▶ **What to produce**
Print verbatim the portion of the material below that opens with the line containing "is (1000, 695)." and closes with the line containing "pin-input is located", including both of those lines.

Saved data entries
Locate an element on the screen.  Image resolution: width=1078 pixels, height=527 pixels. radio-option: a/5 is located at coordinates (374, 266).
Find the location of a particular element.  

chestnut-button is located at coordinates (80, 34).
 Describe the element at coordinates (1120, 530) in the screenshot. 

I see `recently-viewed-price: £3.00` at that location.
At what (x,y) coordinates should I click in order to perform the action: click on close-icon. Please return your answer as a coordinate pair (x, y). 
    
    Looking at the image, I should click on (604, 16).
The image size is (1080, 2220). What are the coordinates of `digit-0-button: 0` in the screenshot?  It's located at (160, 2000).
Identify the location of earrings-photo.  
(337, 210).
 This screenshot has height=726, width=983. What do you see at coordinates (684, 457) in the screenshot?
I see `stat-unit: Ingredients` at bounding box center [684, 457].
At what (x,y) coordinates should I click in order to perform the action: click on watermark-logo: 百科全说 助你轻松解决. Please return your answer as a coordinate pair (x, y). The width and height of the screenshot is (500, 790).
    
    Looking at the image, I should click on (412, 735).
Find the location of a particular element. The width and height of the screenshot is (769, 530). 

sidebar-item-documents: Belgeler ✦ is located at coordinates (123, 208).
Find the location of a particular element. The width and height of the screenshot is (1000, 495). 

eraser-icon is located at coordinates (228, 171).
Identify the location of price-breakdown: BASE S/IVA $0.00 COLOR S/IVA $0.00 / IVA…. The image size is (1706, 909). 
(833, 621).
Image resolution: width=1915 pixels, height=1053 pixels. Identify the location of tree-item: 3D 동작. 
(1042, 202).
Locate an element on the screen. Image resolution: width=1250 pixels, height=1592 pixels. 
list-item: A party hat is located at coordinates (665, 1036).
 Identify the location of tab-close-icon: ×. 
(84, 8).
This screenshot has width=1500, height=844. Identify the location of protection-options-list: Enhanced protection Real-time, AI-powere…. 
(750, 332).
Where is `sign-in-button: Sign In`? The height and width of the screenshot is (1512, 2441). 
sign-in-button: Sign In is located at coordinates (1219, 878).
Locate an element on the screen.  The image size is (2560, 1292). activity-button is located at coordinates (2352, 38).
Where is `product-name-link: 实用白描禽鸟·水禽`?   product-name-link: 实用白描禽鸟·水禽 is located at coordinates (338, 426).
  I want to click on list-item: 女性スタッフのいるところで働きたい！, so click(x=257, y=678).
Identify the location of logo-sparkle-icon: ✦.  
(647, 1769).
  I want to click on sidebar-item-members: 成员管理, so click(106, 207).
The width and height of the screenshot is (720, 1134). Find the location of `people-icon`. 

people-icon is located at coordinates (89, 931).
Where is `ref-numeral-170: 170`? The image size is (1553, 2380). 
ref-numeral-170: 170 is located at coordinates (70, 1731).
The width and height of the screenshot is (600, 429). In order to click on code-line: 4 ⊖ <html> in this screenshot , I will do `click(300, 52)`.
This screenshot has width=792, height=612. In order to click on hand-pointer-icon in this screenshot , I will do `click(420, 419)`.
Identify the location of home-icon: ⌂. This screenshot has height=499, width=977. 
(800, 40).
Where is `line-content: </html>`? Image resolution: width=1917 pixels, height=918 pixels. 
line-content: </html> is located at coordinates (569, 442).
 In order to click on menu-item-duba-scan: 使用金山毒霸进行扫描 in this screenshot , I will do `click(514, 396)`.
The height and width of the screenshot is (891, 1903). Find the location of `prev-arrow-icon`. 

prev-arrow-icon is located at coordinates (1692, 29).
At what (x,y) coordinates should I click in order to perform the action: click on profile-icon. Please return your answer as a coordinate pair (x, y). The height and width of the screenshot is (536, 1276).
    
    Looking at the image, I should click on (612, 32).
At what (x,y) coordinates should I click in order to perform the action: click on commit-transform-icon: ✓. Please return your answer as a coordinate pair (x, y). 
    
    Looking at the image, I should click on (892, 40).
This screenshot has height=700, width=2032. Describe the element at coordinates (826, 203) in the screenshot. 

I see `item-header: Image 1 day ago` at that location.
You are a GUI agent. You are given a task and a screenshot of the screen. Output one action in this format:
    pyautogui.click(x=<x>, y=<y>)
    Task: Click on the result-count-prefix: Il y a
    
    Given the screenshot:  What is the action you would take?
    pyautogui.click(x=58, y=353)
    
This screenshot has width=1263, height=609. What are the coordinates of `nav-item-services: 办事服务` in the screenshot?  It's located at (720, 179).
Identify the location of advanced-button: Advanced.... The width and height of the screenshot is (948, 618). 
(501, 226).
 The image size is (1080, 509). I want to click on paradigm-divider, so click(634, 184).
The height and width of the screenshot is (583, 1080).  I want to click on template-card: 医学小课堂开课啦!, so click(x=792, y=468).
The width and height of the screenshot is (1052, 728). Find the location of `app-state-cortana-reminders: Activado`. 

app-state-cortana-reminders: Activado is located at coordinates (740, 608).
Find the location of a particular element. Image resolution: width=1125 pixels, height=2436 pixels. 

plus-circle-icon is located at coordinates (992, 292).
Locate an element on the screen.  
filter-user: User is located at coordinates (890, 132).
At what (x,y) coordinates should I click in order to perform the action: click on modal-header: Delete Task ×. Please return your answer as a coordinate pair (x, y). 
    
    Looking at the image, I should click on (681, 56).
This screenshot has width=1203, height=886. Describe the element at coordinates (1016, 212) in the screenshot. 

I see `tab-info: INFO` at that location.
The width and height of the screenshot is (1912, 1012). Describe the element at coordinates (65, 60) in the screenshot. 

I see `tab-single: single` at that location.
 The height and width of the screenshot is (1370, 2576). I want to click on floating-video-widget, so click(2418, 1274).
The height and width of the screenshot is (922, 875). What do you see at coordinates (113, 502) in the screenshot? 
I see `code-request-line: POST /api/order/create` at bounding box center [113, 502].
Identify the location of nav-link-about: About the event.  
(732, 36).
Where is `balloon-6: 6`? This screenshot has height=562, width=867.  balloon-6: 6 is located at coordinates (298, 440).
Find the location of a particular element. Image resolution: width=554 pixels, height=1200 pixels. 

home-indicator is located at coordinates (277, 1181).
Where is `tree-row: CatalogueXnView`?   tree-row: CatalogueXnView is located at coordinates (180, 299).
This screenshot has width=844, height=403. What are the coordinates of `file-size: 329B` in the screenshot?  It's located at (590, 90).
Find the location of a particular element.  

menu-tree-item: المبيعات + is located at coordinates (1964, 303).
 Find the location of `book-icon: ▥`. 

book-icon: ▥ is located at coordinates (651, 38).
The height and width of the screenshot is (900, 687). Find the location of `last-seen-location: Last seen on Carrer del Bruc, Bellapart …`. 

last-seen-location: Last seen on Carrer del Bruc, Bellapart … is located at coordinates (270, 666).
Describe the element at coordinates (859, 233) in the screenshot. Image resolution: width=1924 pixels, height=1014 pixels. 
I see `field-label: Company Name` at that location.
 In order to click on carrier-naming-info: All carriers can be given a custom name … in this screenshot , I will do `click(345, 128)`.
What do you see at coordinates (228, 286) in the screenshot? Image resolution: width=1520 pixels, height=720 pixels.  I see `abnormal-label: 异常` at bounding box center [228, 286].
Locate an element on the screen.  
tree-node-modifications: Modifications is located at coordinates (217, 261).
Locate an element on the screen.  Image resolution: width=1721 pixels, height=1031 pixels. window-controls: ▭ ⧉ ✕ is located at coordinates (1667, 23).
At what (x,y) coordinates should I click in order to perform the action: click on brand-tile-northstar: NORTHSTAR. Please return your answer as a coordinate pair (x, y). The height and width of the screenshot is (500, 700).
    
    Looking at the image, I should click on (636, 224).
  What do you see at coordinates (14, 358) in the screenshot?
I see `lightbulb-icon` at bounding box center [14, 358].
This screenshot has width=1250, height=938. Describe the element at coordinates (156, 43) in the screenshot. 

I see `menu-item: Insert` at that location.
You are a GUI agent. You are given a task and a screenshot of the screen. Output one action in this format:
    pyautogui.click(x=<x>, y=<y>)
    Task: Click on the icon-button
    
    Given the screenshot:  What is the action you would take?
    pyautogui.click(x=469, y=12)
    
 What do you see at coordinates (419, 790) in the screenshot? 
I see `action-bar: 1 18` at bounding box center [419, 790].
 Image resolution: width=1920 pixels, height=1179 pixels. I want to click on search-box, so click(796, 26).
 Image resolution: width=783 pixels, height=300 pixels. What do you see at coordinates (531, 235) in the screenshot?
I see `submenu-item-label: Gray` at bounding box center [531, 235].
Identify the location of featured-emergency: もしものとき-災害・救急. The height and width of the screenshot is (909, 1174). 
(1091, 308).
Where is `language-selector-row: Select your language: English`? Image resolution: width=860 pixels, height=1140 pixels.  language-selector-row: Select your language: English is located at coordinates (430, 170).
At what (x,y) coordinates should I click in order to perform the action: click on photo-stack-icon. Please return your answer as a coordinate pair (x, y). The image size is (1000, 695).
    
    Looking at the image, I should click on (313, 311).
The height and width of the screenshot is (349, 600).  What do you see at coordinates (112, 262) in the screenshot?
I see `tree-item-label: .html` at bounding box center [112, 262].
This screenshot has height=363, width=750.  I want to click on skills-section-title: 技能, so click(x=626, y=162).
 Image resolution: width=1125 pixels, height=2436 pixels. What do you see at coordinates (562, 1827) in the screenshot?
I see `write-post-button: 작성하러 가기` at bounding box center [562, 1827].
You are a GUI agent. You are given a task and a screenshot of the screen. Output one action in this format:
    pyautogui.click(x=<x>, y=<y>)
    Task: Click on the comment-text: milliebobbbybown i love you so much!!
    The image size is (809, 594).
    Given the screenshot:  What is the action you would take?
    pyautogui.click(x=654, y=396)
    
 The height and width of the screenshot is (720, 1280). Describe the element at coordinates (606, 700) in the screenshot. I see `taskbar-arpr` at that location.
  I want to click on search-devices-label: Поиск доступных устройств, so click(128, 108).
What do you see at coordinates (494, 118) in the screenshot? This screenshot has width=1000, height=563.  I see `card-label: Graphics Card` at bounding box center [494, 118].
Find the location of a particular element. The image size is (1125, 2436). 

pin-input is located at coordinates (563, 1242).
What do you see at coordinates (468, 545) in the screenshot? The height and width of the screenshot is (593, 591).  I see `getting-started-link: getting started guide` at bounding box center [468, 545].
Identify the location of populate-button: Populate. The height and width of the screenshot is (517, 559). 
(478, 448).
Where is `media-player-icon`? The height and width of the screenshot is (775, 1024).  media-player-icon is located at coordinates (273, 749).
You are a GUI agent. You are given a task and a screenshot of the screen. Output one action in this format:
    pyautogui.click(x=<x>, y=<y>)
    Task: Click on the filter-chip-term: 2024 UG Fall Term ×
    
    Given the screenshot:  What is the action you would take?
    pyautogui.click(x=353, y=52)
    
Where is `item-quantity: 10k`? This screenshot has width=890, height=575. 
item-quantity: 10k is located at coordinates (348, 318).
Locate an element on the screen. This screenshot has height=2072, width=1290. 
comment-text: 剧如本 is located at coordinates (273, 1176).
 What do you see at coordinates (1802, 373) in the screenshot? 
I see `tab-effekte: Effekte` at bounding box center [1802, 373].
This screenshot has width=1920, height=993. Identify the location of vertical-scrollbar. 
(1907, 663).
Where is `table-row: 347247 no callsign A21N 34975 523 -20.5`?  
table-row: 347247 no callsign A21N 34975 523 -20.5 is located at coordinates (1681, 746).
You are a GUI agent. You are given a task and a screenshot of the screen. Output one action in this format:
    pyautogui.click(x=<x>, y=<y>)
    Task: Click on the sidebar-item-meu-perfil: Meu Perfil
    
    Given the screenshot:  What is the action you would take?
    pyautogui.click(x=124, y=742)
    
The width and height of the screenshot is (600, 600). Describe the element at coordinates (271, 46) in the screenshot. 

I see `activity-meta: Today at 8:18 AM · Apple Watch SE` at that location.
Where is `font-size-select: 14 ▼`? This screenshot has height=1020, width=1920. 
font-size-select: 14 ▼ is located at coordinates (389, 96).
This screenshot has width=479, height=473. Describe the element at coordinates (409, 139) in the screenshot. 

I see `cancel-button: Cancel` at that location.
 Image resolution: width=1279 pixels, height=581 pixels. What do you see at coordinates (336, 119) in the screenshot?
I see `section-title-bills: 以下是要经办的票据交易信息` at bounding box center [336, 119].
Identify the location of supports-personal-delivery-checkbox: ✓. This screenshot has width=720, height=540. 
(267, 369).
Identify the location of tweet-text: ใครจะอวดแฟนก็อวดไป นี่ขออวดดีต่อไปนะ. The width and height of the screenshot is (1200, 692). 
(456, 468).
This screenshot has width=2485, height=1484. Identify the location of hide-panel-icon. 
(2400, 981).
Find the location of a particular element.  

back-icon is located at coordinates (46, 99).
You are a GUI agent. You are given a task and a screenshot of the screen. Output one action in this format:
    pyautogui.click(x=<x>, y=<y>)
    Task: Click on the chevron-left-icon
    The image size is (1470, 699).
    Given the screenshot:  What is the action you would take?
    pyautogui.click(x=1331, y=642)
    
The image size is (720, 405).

▶ **Output of the exercise**
At what (x,y) coordinates should I click in order to perform the action: click on photo-stack-icon. Please return your answer as a coordinate pair (x, y). The image size is (1000, 695).
    
    Looking at the image, I should click on (313, 311).
The height and width of the screenshot is (349, 600).  What do you see at coordinates (112, 262) in the screenshot?
I see `tree-item-label: .html` at bounding box center [112, 262].
This screenshot has height=363, width=750.  I want to click on skills-section-title: 技能, so click(x=626, y=162).
 Image resolution: width=1125 pixels, height=2436 pixels. What do you see at coordinates (562, 1827) in the screenshot?
I see `write-post-button: 작성하러 가기` at bounding box center [562, 1827].
You are a GUI agent. You are given a task and a screenshot of the screen. Output one action in this format:
    pyautogui.click(x=<x>, y=<y>)
    Task: Click on the comment-text: milliebobbbybown i love you so much!!
    The image size is (809, 594).
    Given the screenshot:  What is the action you would take?
    pyautogui.click(x=654, y=396)
    
 The height and width of the screenshot is (720, 1280). Describe the element at coordinates (606, 700) in the screenshot. I see `taskbar-arpr` at that location.
  I want to click on search-devices-label: Поиск доступных устройств, so click(128, 108).
What do you see at coordinates (494, 118) in the screenshot? This screenshot has width=1000, height=563.  I see `card-label: Graphics Card` at bounding box center [494, 118].
Find the location of a particular element. The image size is (1125, 2436). 

pin-input is located at coordinates (563, 1242).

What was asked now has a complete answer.